The satirical eye of acclaimed US cartoonist Kevin Kallaugher has been trained fondly on Bermuda this summer — and from tonight, his creations during his stay will appear at the Masterworks Museum of Bermuda Art.

The artist, also known as KAL, has worked as the political cartoonist for The Economist magazine for more than 30 years, and his work has been carried by newspapers and magazines worldwide.

Mr Kallaugher is also the editorial cartoonist for The Baltimore Sun. An excerpt from his Bermuda journal appears today in The Royal Gazette.

“Four times a year, Masterworks has artists in residency, culminating in an exhibition of the work produced while they were on the Island — so this is my satirical look at island life, and all my cartoons created over the last three months in Bermuda,” the Baltimore-based artist told The Royal Gazette.

“Given where I am in my career, I’m always game for adventure. I’ve done a lot of travelling and enjoyed the opportunity to meet different people. When this opportunity came up, I thought Bermuda would be a very interesting place to come and see. And it hasn’t disappointed.”

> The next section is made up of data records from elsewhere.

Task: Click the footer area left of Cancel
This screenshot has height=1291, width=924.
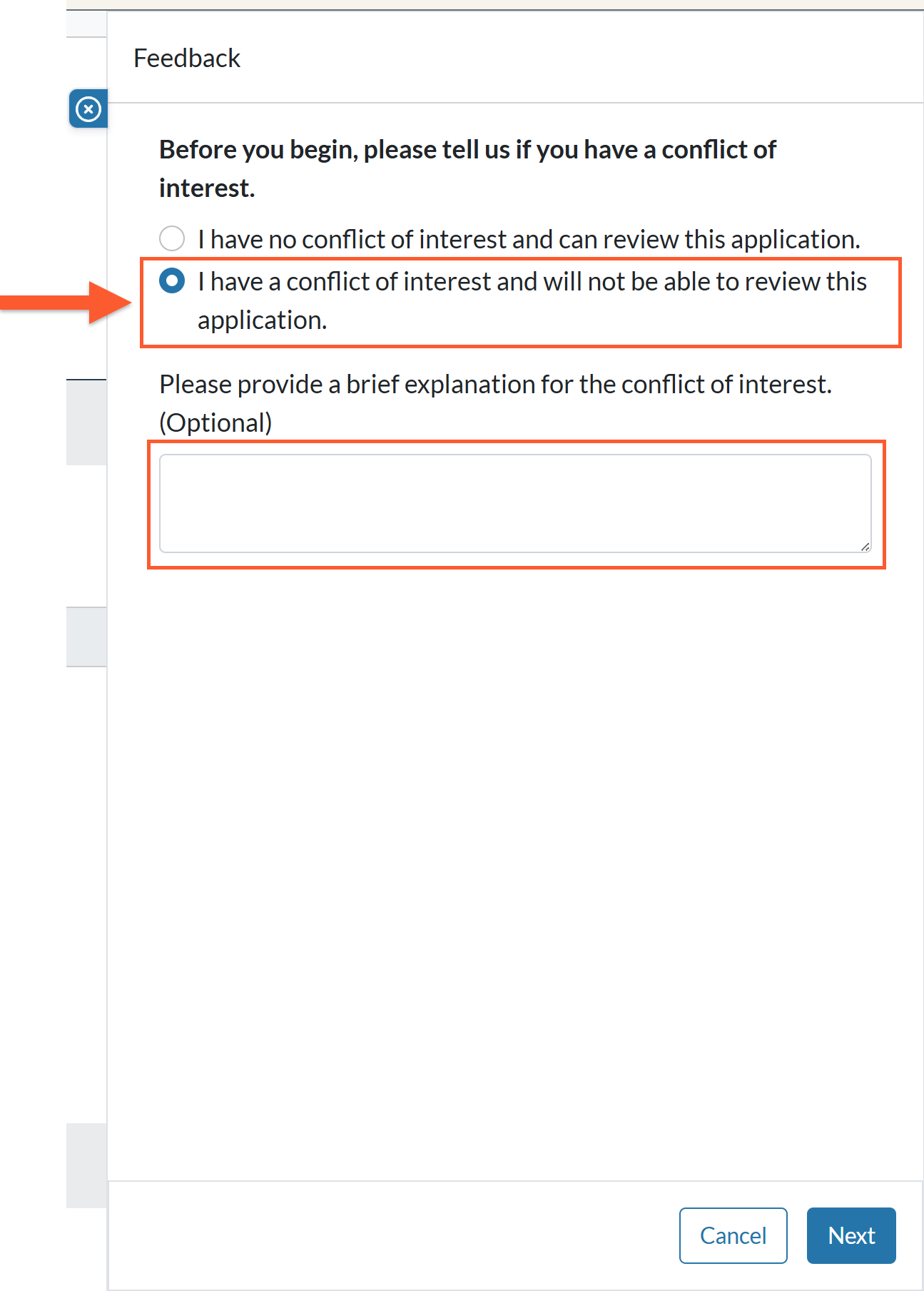Action: click(392, 1235)
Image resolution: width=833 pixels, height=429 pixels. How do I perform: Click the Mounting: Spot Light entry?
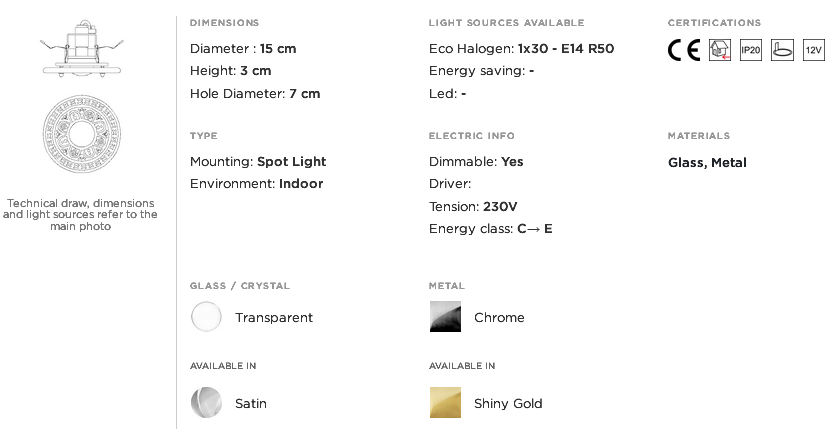tap(258, 162)
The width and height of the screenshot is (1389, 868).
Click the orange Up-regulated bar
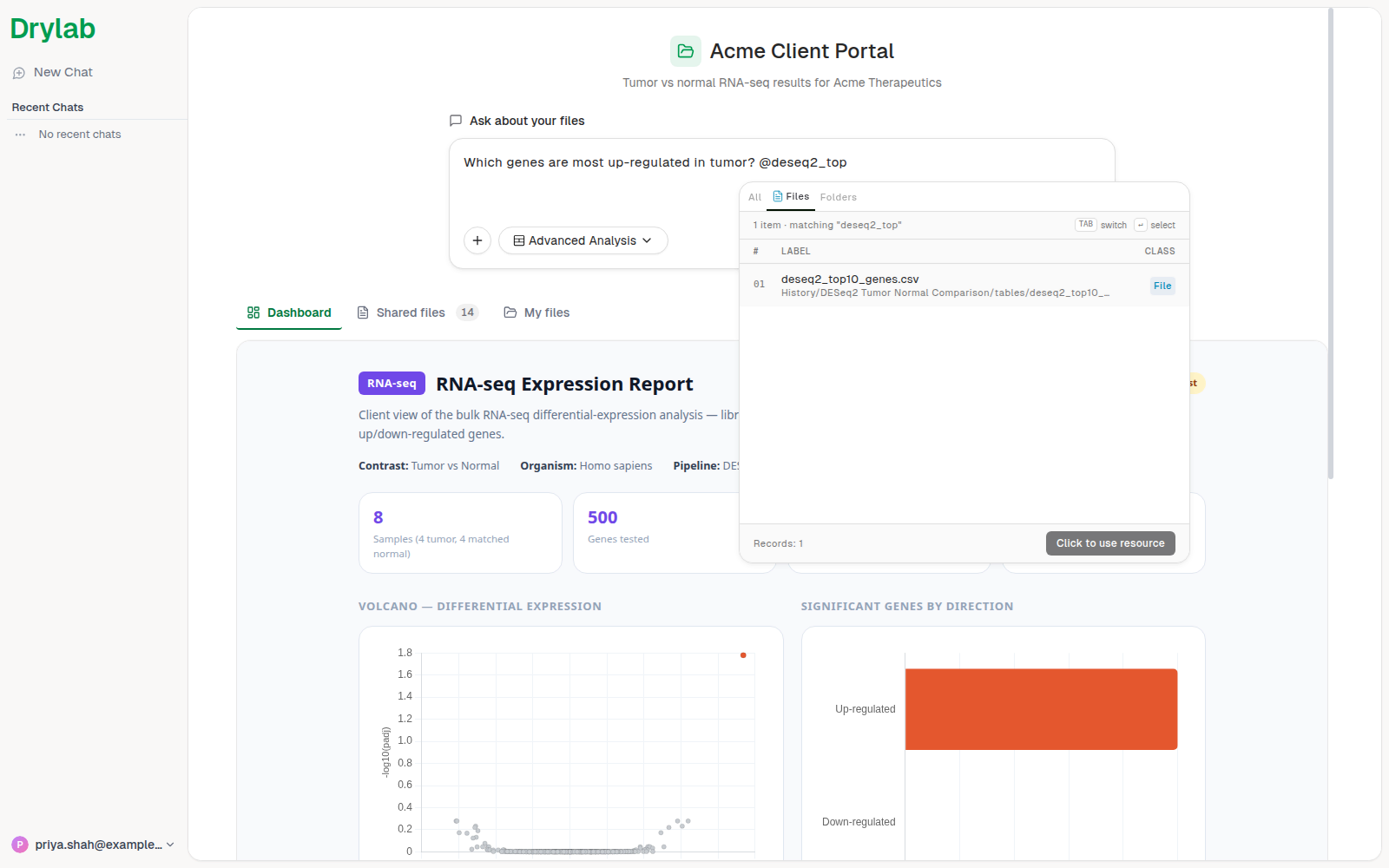click(1041, 709)
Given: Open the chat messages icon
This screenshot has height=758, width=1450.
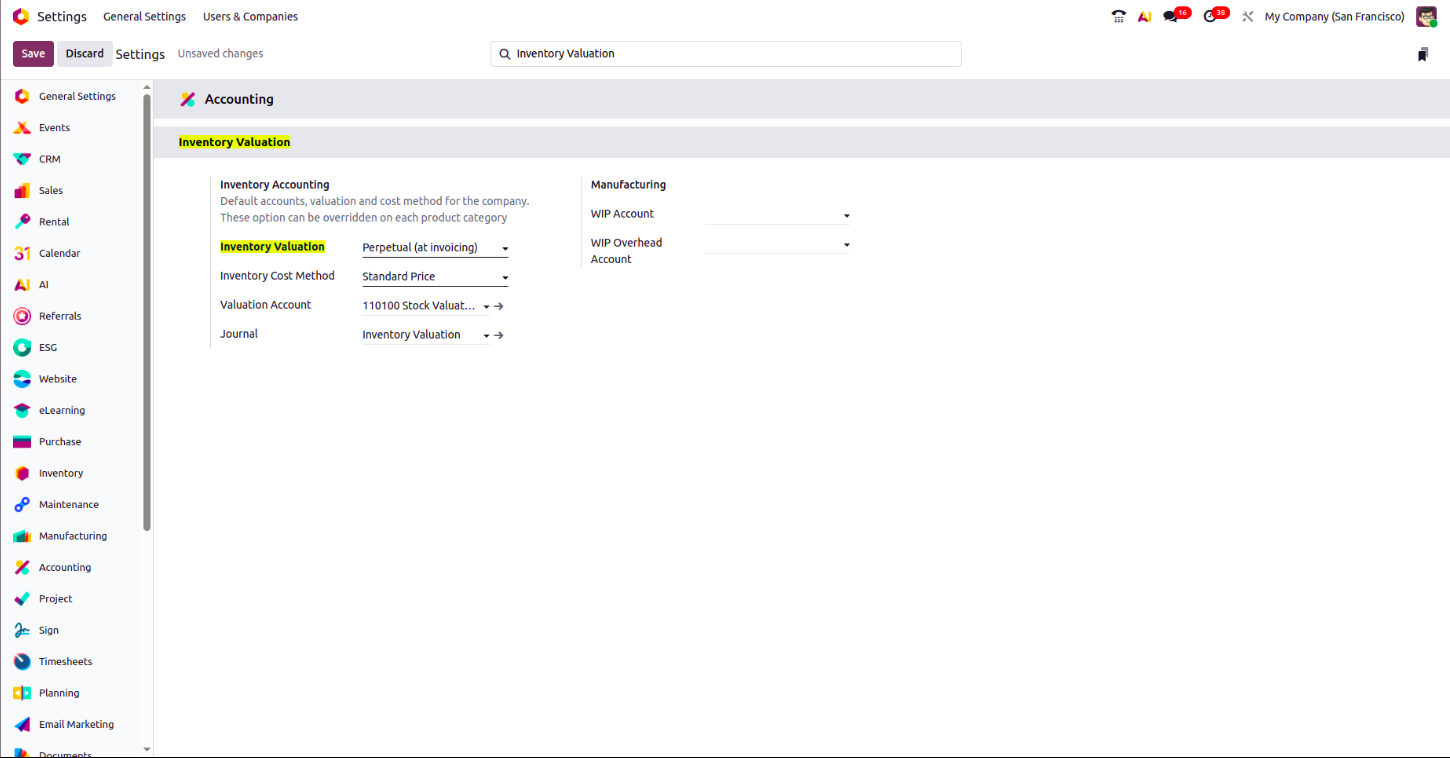Looking at the screenshot, I should point(1171,17).
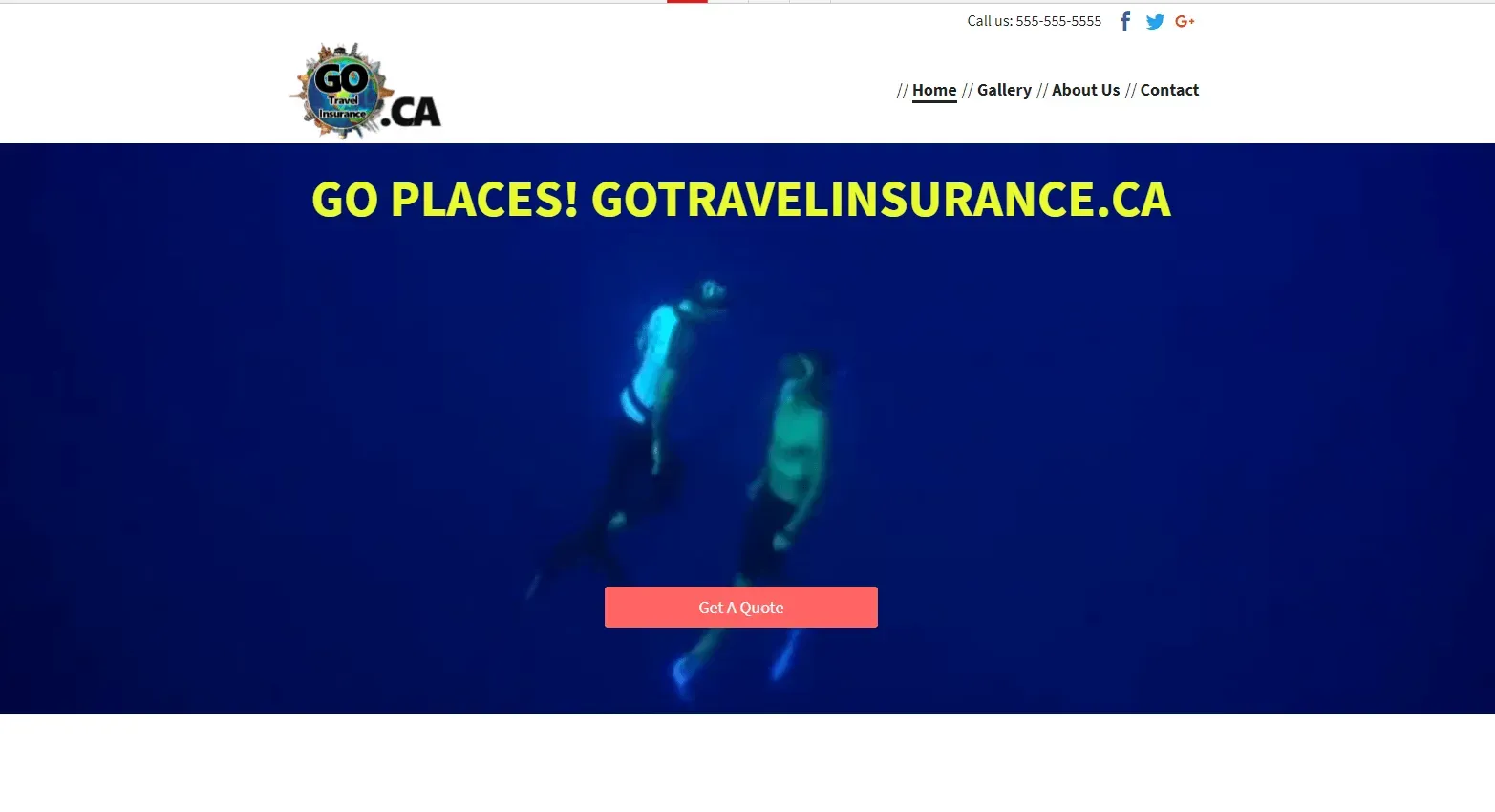
Task: Go to the Home menu item
Action: click(x=934, y=90)
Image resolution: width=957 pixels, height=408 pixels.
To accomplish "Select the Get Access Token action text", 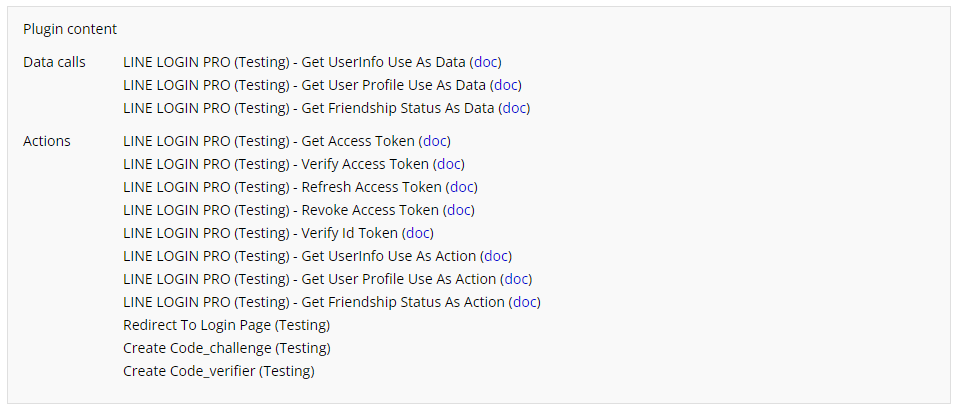I will pos(268,141).
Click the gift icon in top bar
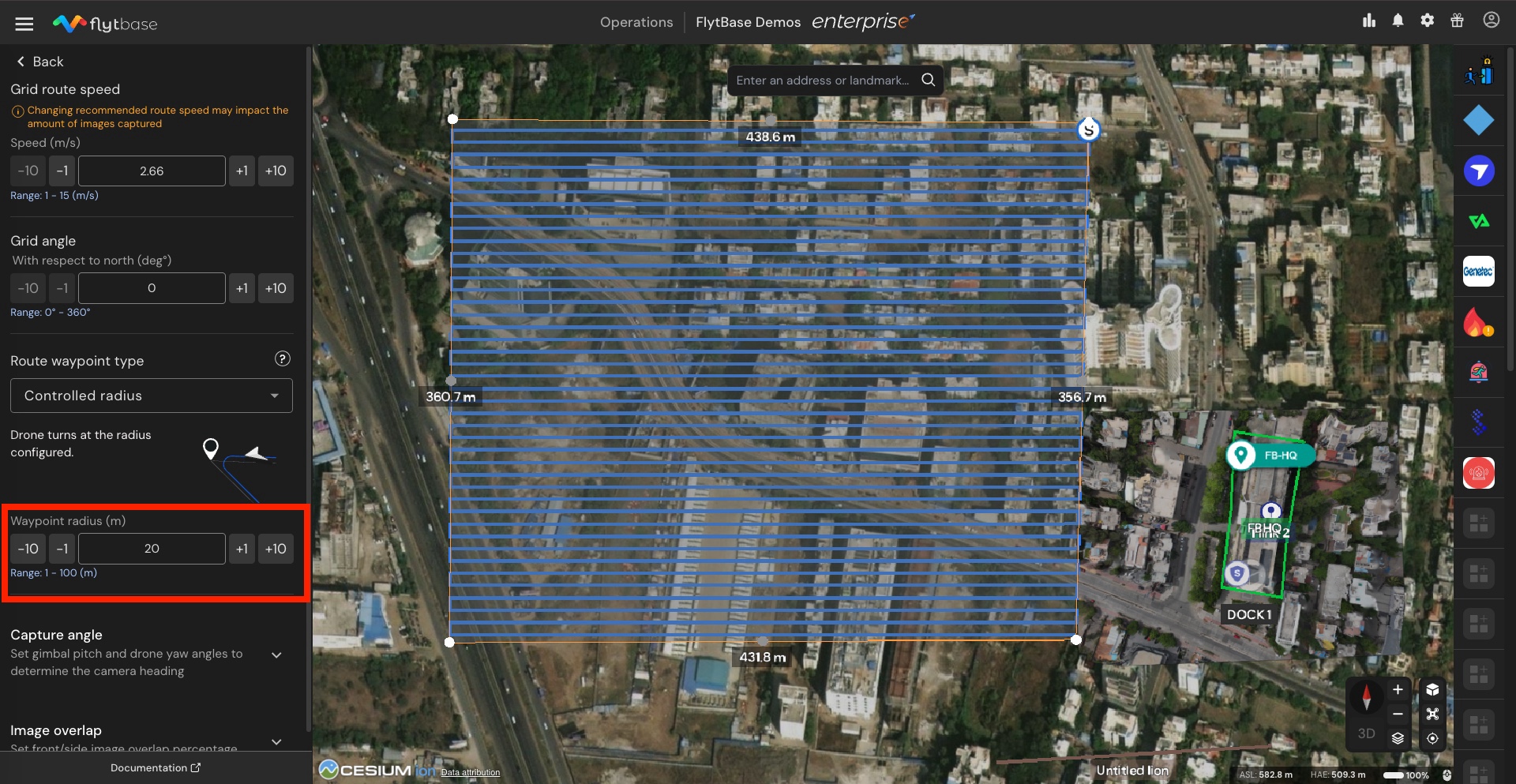The height and width of the screenshot is (784, 1516). (1457, 21)
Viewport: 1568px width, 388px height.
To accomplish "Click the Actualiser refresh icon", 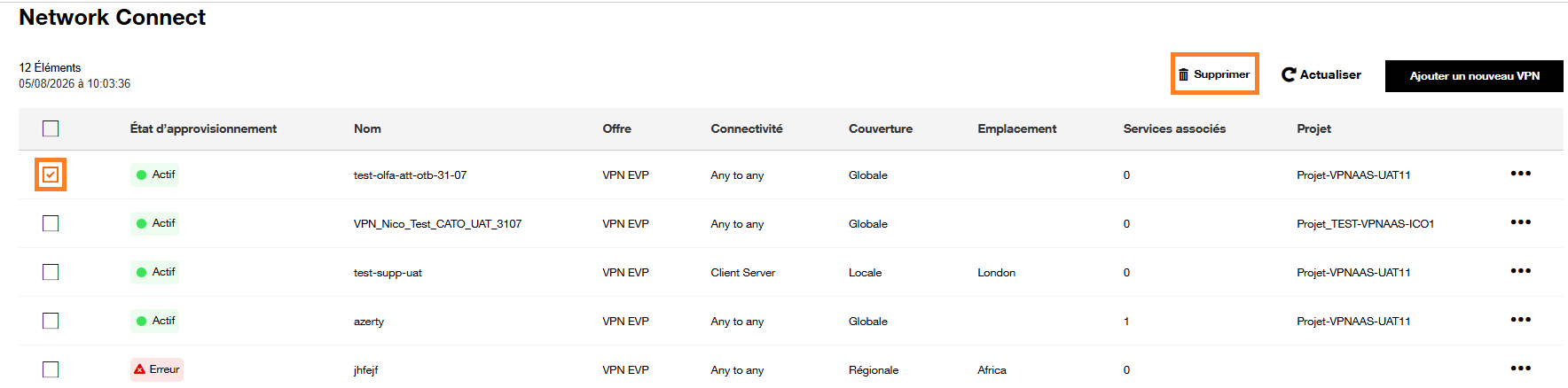I will [x=1289, y=74].
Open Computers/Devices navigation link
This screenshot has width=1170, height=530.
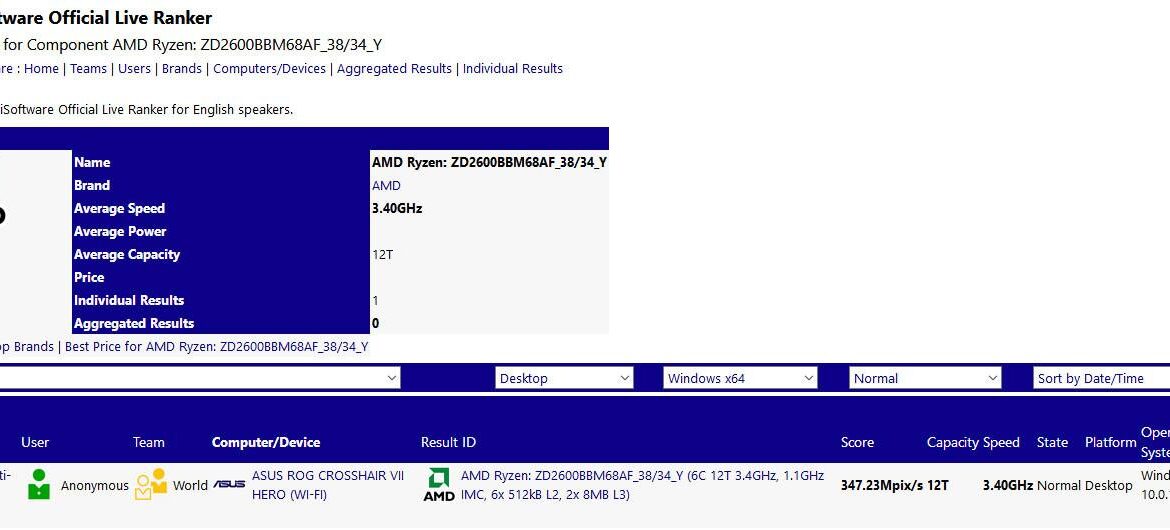tap(269, 69)
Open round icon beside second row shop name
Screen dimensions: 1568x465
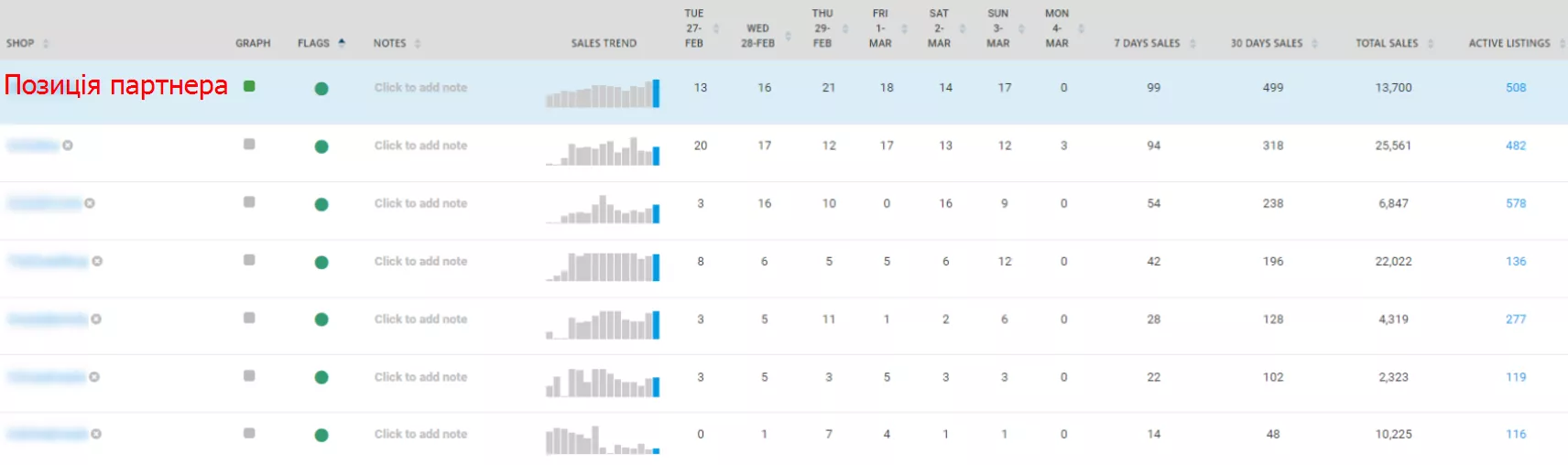[x=68, y=146]
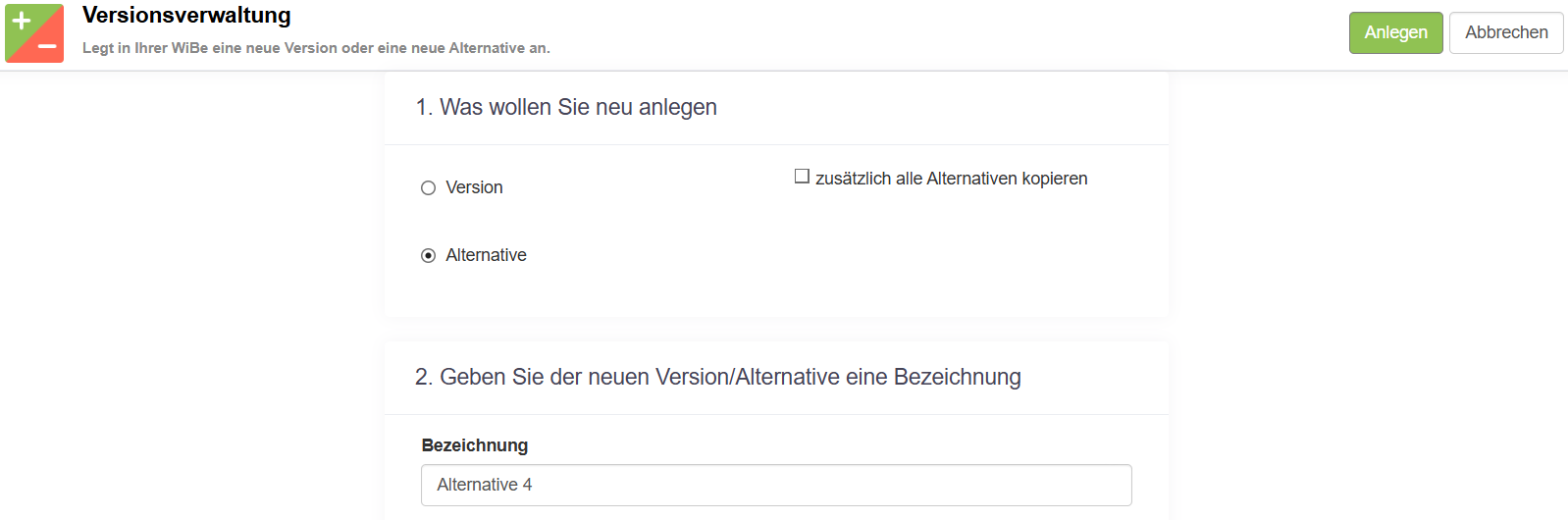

The journal’s opening sequence of drawings shows the artist soliciting advice from Masterworks’ statue of fellow satirist Mark Twain — followed by scenes of salutations, including a rendering of “official greeter” Johnny Barnes, with the observation that at first blush, Bermuda is “an unusually friendly and courteous place”.

In typical Kallaugher style, it’s juxtaposed with the cartoonist imagining himself warmly greeting US strangers with similar expressions of goodwill — only to be surrounded at gunpoint.

“I hope people get, from looking through my cartoons, my deep affection for people and their stories — even at the same time that I can cast a satirical eye and find curiosities and oddities,” he said.

The exhibition’s opening reception runs from 5.30pm to 7pm, and the show continues until Wednesday, August 27.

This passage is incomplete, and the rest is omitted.